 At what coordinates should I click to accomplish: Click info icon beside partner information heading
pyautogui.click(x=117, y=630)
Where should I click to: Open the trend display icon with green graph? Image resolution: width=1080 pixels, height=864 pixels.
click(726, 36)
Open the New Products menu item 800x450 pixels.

--

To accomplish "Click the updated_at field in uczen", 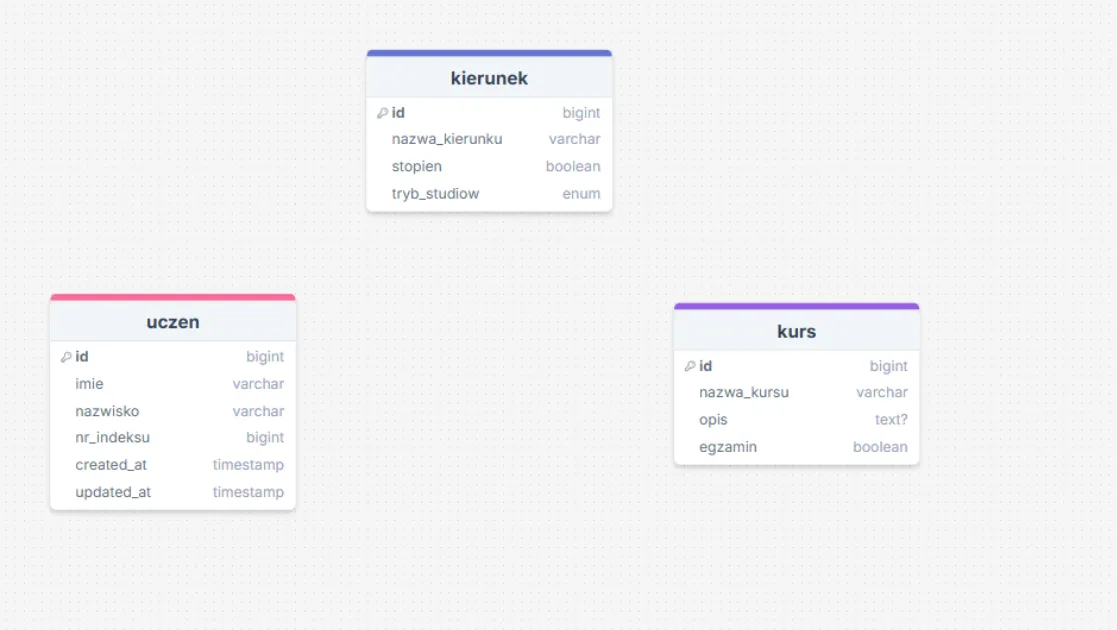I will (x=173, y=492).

_REQUIRED ACTION_. Go through the material above and output exactly the lines from the one containing "At what coordinates" through the one containing "Open the New".

_ANSWER_.
 At what coordinates should I click to accomplish: Click info icon beside partner information heading
pyautogui.click(x=117, y=630)
Where should I click to: Open the trend display icon with green graph? Image resolution: width=1080 pixels, height=864 pixels.
click(726, 36)
Open the New Products menu item 800x450 pixels.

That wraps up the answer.